Text provided
::::

# Information Retrieval Task

### Install required libraries

In [1]:
pip install nltk inflect pandas

Note: you may need to restart the kernel to use updated packages.


## Part 1: Text Preprocessing

from: https://www.geeksforgeeks.org/text-preprocessing-in-python-set-1/

### Create a file called `example.txt` and write text into it:

In [2]:
!echo "Text preprocessing is an important step in Natural Language Processing (NLP) tasks. \
It involves cleaning and preparing text data for analysis or machine learning models. \
\
Some of the key steps in text preprocessing include: \
1 -  Converting text to lowercase \
2 -  Removing punctuations, numbers, and special characters \
3 -  Tokenization: Splitting text into individual words \
4 -  Removing stopwords like 'the', 'is', 'in', etc. \
5 -  Stemming and Lemmatization: Reducing words to their root forms \
\
These steps help standardize text data, making it easier for models to interpret and analyze." > example.txt

#### Confirm the content was added

In [3]:
!cat example.txt

Text preprocessing is an important step in Natural Language Processing (NLP) tasks.  It involves cleaning and preparing text data for analysis or machine learning models.   Some of the key steps in text preprocessing include:  1 -  Converting text to lowercase  2 -  Removing punctuations, numbers, and special characters  3 -  Tokenization: Splitting text into individual words  4 -  Removing stopwords like 'the', 'is', 'in', etc.  5 -  Stemming and Lemmatization: Reducing words to their root forms   These steps help standardize text data, making it easier for models to interpret and analyze.


#### Read the file

In [4]:
with open('example.txt', 'r') as file:
    document = file.read()

document

"Text preprocessing is an important step in Natural Language Processing (NLP) tasks.  It involves cleaning and preparing text data for analysis or machine learning models.   Some of the key steps in text preprocessing include:  1 -  Converting text to lowercase  2 -  Removing punctuations, numbers, and special characters  3 -  Tokenization: Splitting text into individual words  4 -  Removing stopwords like 'the', 'is', 'in', etc.  5 -  Stemming and Lemmatization: Reducing words to their root forms   These steps help standardize text data, making it easier for models to interpret and analyze.\n"

#### Import the necessary libraries

In [5]:
import nltk
import inflect
import string
import re
import pandas

## Text Lowercase

We lowercase the text to reduce the size of the vocabulary of our text data.

In [6]:
def text_lowercase(text):
    return text.lower()

::::

Entries shown
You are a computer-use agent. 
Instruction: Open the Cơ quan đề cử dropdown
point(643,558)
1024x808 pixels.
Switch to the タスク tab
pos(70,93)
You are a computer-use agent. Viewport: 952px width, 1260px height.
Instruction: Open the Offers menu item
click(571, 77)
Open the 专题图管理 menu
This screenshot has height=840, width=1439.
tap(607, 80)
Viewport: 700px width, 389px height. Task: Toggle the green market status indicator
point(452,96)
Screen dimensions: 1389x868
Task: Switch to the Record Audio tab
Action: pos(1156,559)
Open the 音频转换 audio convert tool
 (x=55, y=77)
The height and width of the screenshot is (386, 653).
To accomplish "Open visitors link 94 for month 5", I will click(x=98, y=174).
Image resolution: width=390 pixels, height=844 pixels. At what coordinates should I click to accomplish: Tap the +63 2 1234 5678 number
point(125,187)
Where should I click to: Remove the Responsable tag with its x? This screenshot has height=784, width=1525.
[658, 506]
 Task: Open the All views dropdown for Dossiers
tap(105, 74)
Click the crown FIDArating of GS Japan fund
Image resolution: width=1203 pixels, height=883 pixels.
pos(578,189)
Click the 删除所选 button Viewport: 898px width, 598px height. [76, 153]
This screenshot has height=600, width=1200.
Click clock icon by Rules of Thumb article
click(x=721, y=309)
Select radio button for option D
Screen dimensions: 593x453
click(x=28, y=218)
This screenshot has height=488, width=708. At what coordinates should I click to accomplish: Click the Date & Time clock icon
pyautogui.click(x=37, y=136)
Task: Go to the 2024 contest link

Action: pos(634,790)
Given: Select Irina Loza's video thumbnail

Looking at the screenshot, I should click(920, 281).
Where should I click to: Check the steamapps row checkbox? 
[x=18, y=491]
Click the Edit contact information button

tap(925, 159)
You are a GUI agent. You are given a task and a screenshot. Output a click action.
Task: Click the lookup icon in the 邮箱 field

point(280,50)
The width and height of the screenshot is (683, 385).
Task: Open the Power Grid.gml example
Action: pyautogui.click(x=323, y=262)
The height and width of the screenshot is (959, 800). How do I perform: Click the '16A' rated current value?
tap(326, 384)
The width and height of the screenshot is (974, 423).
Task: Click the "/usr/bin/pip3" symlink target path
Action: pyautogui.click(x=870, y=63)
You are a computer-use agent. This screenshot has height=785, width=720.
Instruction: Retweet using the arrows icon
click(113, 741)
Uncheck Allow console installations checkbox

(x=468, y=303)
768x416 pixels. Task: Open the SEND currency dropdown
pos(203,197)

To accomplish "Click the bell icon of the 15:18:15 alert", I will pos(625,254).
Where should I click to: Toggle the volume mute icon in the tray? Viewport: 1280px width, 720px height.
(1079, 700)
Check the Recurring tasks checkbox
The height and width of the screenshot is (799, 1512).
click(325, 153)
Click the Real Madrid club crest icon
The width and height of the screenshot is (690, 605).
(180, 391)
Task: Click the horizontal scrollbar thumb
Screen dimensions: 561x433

::::

Goals
- 1) In the listing, quote every line from the one containing "Task: Go to the 2024 contest link" down to the one containing "Action: pyautogui.click(x=323, y=262)", inclusive, and nothing else.
- 2) Continue the text preprocessing notebook from where it stops.

Answers to the exercises
- 1)
Task: Go to the 2024 contest link

Action: pos(634,790)
Given: Select Irina Loza's video thumbnail

Looking at the screenshot, I should click(920, 281).
Where should I click to: Check the steamapps row checkbox? 
[x=18, y=491]
Click the Edit contact information button

tap(925, 159)
You are a GUI agent. You are given a task and a screenshot. Output a click action.
Task: Click the lookup icon in the 邮箱 field

point(280,50)
The width and height of the screenshot is (683, 385).
Task: Open the Power Grid.gml example
Action: pyautogui.click(x=323, y=262)

- 2)
text_lowercase(document)

"text preprocessing is an important step in natural language processing (nlp) tasks.  it involves cleaning and preparing text data for analysis or machine learning models.   some of the key steps in text preprocessing include:  1 -  converting text to lowercase  2 -  removing punctuations, numbers, and special characters  3 -  tokenization: splitting text into individual words  4 -  removing stopwords like 'the', 'is', 'in', etc.  5 -  stemming and lemmatization: reducing words to their root forms   these steps help standardize text data, making it easier for models to interpret and analyze.\n"

## Remove numbers

We can either remove numbers or convert the numbers into their textual representations. 

We can use regular expressions to remove the numbers. 

In [7]:
def remove_numbers(text):
    result = re.sub(r'\d+', '', text)
    return result

remove_numbers(document)

"Text preprocessing is an important step in Natural Language Processing (NLP) tasks.  It involves cleaning and preparing text data for analysis or machine learning models.   Some of the key steps in text preprocessing include:   -  Converting text to lowercase   -  Removing punctuations, numbers, and special characters   -  Tokenization: Splitting text into individual words   -  Removing stopwords like 'the', 'is', 'in', etc.   -  Stemming and Lemmatization: Reducing words to their root forms   These steps help standardize text data, making it easier for models to interpret and analyze.\n"

We can also convert the numbers into words. This can be done by using the `inflect` library.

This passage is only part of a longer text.